# Objective:
Reproduce the lines below, changing every "Instruction" to "Goal" and leaving everything else as it is.

# Raw records:
★ ★ ★ ★ ★ ★ ★
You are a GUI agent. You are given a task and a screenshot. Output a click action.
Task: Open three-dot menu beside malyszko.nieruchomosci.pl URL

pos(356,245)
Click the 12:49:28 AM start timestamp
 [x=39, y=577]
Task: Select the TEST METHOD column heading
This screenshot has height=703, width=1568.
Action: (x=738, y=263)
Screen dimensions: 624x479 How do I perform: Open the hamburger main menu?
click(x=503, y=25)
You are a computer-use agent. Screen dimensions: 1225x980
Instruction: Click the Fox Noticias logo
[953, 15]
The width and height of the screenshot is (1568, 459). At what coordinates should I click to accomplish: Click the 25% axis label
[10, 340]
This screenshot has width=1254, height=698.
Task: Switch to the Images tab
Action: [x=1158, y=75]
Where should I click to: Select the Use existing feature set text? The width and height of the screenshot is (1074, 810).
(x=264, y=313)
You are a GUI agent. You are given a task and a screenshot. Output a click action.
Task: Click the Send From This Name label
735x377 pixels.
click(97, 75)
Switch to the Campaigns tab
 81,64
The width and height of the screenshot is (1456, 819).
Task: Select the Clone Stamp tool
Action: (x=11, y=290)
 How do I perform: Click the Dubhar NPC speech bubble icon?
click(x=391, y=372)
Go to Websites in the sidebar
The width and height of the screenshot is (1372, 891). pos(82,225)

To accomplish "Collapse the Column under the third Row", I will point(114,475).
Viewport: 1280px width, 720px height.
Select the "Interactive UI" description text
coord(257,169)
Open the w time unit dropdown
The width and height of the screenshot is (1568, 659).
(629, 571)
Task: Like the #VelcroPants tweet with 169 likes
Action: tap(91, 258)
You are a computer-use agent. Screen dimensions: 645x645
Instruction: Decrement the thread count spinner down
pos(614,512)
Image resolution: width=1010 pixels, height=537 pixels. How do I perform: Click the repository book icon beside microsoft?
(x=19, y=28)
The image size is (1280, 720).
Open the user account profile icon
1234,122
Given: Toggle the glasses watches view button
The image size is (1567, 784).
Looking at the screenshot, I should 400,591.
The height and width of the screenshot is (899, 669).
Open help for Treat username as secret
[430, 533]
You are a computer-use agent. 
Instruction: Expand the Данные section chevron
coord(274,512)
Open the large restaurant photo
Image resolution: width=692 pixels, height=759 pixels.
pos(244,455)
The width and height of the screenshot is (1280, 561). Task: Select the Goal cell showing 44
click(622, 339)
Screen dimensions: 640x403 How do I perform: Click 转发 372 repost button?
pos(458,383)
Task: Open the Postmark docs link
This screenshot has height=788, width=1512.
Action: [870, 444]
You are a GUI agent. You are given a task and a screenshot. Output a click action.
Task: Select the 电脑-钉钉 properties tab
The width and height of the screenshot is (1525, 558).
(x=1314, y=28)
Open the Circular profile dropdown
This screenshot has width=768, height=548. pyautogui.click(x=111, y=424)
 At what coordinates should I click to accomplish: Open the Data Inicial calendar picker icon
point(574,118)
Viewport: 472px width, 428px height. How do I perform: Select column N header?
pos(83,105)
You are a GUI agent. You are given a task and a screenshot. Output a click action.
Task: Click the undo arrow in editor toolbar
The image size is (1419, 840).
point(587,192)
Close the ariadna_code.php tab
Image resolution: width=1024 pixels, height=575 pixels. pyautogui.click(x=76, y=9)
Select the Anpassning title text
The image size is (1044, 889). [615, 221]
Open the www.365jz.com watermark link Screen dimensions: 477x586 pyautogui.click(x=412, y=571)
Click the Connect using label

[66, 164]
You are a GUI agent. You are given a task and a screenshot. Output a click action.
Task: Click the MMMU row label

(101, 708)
★ ★ ★ ★ ★ ★ ★
# Reply:
You are a GUI agent. You are given a task and a screenshot. Output a click action.
Task: Open three-dot menu beside malyszko.nieruchomosci.pl URL

pos(356,245)
Click the 12:49:28 AM start timestamp
 [x=39, y=577]
Task: Select the TEST METHOD column heading
This screenshot has height=703, width=1568.
Action: (x=738, y=263)
Screen dimensions: 624x479 How do I perform: Open the hamburger main menu?
click(x=503, y=25)
You are a computer-use agent. Screen dimensions: 1225x980
Goal: Click the Fox Noticias logo
[953, 15]
The width and height of the screenshot is (1568, 459). At what coordinates should I click to accomplish: Click the 25% axis label
[10, 340]
This screenshot has width=1254, height=698.
Task: Switch to the Images tab
Action: [x=1158, y=75]
Where should I click to: Select the Use existing feature set text? The width and height of the screenshot is (1074, 810).
(x=264, y=313)
You are a GUI agent. You are given a task and a screenshot. Output a click action.
Task: Click the Send From This Name label
735x377 pixels.
click(97, 75)
Switch to the Campaigns tab
 81,64
The width and height of the screenshot is (1456, 819).
Task: Select the Clone Stamp tool
Action: (x=11, y=290)
 How do I perform: Click the Dubhar NPC speech bubble icon?
click(x=391, y=372)
Go to Websites in the sidebar
The width and height of the screenshot is (1372, 891). pos(82,225)

To accomplish "Collapse the Column under the third Row", I will point(114,475).
Viewport: 1280px width, 720px height.
Select the "Interactive UI" description text
coord(257,169)
Open the w time unit dropdown
The width and height of the screenshot is (1568, 659).
(629, 571)
Task: Like the #VelcroPants tweet with 169 likes
Action: tap(91, 258)
You are a computer-use agent. Screen dimensions: 645x645
Goal: Decrement the thread count spinner down
pos(614,512)
Image resolution: width=1010 pixels, height=537 pixels. How do I perform: Click the repository book icon beside microsoft?
(x=19, y=28)
The image size is (1280, 720).
Open the user account profile icon
1234,122
Given: Toggle the glasses watches view button
The image size is (1567, 784).
Looking at the screenshot, I should 400,591.
The height and width of the screenshot is (899, 669).
Open help for Treat username as secret
[430, 533]
You are a computer-use agent. 
Goal: Expand the Данные section chevron
coord(274,512)
Open the large restaurant photo
Image resolution: width=692 pixels, height=759 pixels.
pos(244,455)
The width and height of the screenshot is (1280, 561). Task: Select the Goal cell showing 44
click(622, 339)
Screen dimensions: 640x403 How do I perform: Click 转发 372 repost button?
pos(458,383)
Task: Open the Postmark docs link
This screenshot has height=788, width=1512.
Action: [870, 444]
You are a GUI agent. You are given a task and a screenshot. Output a click action.
Task: Select the 电脑-钉钉 properties tab
The width and height of the screenshot is (1525, 558).
(x=1314, y=28)
Open the Circular profile dropdown
This screenshot has width=768, height=548. pyautogui.click(x=111, y=424)
 At what coordinates should I click to accomplish: Open the Data Inicial calendar picker icon
point(574,118)
Viewport: 472px width, 428px height. How do I perform: Select column N header?
pos(83,105)
You are a GUI agent. You are given a task and a screenshot. Output a click action.
Task: Click the undo arrow in editor toolbar
The image size is (1419, 840).
point(587,192)
Close the ariadna_code.php tab
Image resolution: width=1024 pixels, height=575 pixels. pyautogui.click(x=76, y=9)
Select the Anpassning title text
The image size is (1044, 889). [615, 221]
Open the www.365jz.com watermark link Screen dimensions: 477x586 pyautogui.click(x=412, y=571)
Click the Connect using label

[66, 164]
You are a GUI agent. You are given a task and a screenshot. Output a click action.
Task: Click the MMMU row label

(101, 708)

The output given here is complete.